(Data records)
▬▬▬

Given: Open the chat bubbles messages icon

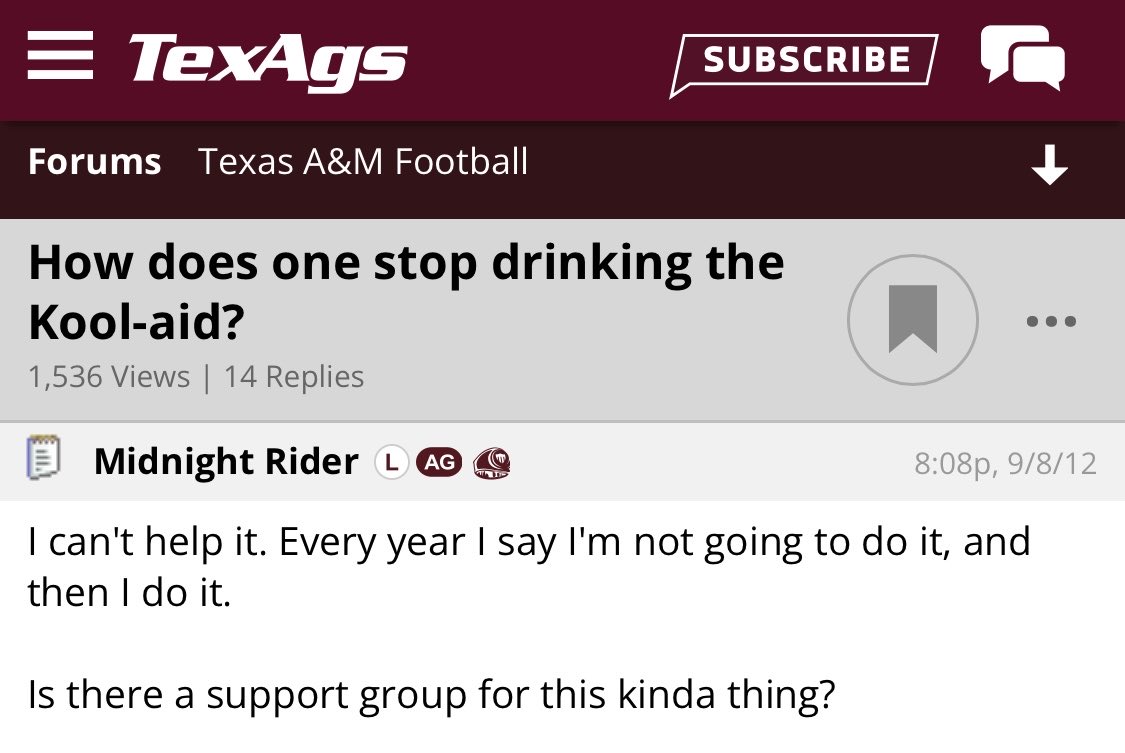Looking at the screenshot, I should 1023,57.
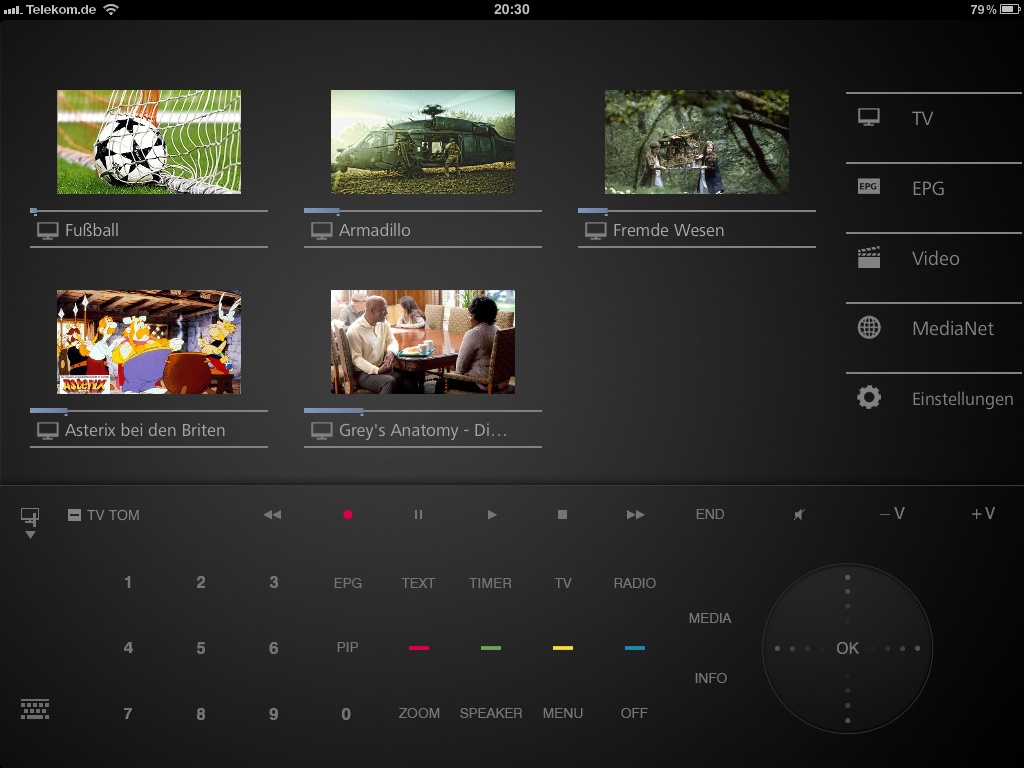Viewport: 1024px width, 768px height.
Task: Open the TIMER menu
Action: tap(491, 582)
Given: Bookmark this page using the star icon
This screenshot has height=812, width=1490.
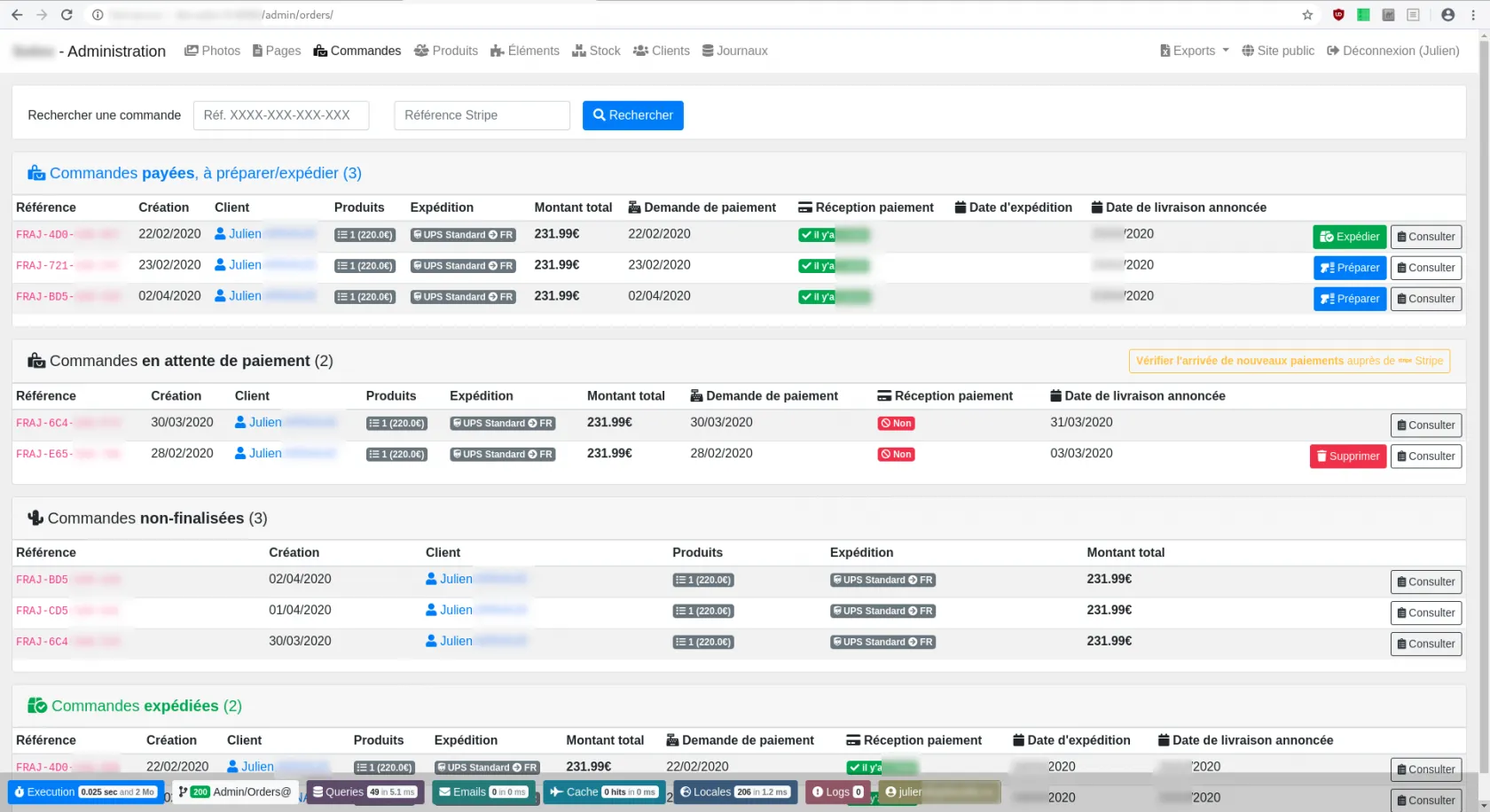Looking at the screenshot, I should click(x=1306, y=15).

▬▬▬

> _Exercise_: The response should consist of the entries above, given again exactly and free of pictures.

> _Result of the task_:
Given: Open the chat bubbles messages icon

Looking at the screenshot, I should 1023,57.
Viewport: 1024px width, 768px height.
Task: Open the TIMER menu
Action: tap(491, 582)
Given: Bookmark this page using the star icon
This screenshot has height=812, width=1490.
Looking at the screenshot, I should click(x=1306, y=15).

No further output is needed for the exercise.